See: https://github.com/nmih/ssbio/blob/master/README.md
- If something isn't working, make sure to update the repository before you do anything (git pull)

In [1]:
# Import the GEM-PRO class
from ssbio.pipeline.gempro import GEMPRO

  warn("No LP solvers found")


In [2]:
# Create logger
import logging
logger = logging.getLogger()

############# SET YOUR LOGGING LEVEL HERE #############
logger.setLevel(logging.INFO)
#######################################################

In [3]:
# Printing multiple outputs per cell
from IPython.core.interactiveshell import InteractiveShell
InteractiveShell.ast_node_interactivity = "all"
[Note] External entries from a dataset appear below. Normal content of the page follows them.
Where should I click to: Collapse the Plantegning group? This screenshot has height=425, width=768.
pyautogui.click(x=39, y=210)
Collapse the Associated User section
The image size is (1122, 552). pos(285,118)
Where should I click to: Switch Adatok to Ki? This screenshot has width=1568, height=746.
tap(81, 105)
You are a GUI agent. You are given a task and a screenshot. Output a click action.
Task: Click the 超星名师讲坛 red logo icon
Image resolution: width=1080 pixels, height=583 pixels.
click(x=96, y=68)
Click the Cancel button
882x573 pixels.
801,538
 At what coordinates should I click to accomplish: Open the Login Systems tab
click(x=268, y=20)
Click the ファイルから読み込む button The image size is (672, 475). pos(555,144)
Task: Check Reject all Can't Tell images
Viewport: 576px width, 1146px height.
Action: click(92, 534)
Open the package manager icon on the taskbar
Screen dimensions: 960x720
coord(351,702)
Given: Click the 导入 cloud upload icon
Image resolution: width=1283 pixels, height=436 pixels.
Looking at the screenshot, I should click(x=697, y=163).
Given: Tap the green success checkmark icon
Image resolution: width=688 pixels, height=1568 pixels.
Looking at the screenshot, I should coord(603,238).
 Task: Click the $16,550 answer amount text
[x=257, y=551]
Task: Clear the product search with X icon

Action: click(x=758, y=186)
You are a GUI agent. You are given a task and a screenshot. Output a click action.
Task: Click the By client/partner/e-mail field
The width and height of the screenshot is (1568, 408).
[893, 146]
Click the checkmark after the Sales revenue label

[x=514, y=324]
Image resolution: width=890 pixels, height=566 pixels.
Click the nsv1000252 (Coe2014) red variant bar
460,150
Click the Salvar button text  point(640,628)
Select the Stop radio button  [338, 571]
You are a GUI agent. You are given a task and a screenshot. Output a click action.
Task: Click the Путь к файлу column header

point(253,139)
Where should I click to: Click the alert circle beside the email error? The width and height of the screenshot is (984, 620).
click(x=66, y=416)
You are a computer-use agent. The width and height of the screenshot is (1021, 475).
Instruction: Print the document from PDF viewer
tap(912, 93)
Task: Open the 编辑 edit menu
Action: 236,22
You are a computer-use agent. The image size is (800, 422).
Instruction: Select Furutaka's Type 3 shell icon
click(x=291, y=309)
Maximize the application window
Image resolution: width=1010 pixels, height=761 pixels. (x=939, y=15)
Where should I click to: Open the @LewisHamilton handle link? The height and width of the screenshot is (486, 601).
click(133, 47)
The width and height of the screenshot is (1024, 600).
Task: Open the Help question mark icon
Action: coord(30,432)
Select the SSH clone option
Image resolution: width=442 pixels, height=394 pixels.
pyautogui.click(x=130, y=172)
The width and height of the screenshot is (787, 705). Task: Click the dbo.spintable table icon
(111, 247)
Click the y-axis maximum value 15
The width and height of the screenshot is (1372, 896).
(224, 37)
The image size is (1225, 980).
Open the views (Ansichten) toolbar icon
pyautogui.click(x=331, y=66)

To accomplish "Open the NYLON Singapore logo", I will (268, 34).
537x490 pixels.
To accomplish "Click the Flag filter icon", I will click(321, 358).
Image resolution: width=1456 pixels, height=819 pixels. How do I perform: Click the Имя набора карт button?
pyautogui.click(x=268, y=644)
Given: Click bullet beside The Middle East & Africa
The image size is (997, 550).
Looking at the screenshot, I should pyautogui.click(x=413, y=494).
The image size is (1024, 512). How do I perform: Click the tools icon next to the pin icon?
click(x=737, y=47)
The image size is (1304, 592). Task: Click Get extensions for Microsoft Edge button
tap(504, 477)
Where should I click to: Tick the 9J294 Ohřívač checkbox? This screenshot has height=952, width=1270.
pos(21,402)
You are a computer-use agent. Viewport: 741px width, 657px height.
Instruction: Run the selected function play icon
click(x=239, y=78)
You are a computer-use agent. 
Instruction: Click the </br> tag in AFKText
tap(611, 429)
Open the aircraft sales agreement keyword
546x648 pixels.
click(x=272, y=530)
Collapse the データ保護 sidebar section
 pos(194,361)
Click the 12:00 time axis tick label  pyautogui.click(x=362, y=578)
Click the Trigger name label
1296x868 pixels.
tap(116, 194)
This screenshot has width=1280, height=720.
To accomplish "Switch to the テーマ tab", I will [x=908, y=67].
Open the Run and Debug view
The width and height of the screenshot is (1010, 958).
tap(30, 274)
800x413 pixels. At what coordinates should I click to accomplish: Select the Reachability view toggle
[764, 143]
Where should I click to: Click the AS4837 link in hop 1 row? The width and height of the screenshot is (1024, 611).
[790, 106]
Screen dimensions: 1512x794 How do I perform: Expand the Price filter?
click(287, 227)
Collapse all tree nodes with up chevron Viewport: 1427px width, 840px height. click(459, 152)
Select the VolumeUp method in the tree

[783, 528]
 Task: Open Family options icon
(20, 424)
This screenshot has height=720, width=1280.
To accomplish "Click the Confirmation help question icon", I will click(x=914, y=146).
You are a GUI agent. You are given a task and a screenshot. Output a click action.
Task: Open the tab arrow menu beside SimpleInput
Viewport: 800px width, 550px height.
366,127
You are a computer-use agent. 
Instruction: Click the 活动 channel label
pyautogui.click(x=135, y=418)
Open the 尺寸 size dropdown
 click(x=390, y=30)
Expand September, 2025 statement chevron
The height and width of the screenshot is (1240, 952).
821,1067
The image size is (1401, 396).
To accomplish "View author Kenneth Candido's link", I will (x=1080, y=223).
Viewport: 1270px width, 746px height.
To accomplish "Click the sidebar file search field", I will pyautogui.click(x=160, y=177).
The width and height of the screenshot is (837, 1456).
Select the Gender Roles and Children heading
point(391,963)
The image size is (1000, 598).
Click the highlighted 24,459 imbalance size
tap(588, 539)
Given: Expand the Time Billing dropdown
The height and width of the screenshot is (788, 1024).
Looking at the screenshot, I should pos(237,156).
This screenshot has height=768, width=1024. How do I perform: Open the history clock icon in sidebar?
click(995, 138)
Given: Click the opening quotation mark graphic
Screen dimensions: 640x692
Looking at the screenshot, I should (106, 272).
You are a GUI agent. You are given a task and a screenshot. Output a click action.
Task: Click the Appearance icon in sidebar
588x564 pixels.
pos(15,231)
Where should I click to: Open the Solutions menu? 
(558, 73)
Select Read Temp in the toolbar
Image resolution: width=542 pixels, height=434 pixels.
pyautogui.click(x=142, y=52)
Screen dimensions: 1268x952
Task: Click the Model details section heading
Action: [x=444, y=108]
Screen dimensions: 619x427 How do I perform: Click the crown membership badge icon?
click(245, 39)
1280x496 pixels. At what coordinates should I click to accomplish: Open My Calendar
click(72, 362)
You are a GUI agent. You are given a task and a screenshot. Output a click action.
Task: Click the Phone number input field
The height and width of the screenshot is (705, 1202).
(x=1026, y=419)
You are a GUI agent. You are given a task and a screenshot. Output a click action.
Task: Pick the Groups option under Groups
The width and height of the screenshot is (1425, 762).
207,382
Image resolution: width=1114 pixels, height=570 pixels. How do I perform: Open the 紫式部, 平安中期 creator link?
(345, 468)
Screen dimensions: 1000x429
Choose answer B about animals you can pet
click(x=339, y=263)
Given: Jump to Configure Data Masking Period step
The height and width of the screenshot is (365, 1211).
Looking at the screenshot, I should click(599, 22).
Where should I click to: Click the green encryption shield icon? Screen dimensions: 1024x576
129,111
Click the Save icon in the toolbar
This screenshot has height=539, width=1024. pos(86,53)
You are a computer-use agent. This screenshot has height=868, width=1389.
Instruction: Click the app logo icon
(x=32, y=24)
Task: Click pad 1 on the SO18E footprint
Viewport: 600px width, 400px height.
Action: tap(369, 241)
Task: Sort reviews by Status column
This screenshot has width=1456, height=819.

## Initialization of the project

Set these three things:

- GEM_NAME
    - Your project name
- ROOT_DIR
    - The directory where the GEM_NAME folder will be created
- GENES_AND_SEQUENCES
    - Your gene and its sequence in a dictionary
    
A directory will be created in ROOT_DIR named after your GEM_NAME. The folders are:
```
    .
    ├── data  # where dataframes are stored
    ├── figures  # where figures are stored
    ├── model  # where SBML and GEM-PRO models are stored
    ├── notebooks  # location of any ipython notebooks for analyses
    ├── sequences  # sequences are stored here, in gene specific folders
    │   ├── <gene_id1>
    │   │   └── sequence.fasta
    │   └── ...
    └── structures
        └── by_gene  # structures are stored here, in gene specific folders
            └── <gene_id1>
                └── 1abc.pdb
```

In [4]:
gene_id = 'SRR1753782_00918'
gene_seq = 'MSKQQIGVVGMAVMGRNLALNIESRGYTVSVFNRSREKTEEVIAENPGKKLVPYYTVKEFVESLETPRRILLMVKAGAGTDAAIDSLKPYLEKGDIIIDGGNTFFQDTIRRNRELSAEGFNFIGTGVSGGEEGALKGPSIMPGGQKDAYELVAPILTKIAAVAEDGEPCVTYIGADGAGHYVKMVHNGIEYGDMQLIAEAYSLLKGGLNLSNEELANTFTEWNNGELSSYLIDITKDIFTKKDEDGNYLVDVILDEAANKGTGKWTSQSALDLGEPLSLITESVFARYISSLKAQRVAASKVLSGPKAQPAGDKAEFIEKVRRALYLGKIVSYAQGFSQLRAASDEYHWDLNYGEIAKIFRAGCIIRAQFLQKITDAYAENADIANLLLAPYFKKIADEYQQALRDVVAYAVQNGIPVPTFSAAVAYYDSYRAAVLPANLIQAQRDYFGAHTYKRTDKEGIFHTEWLE'
GENES_AND_SEQUENCES = {gene_id: gene_seq}

In [5]:
my_gempro = GEMPRO(gem_name='tester', root_dir='/home/nathan/Downloads/', genes_and_sequences=GENES_AND_SEQUENCES)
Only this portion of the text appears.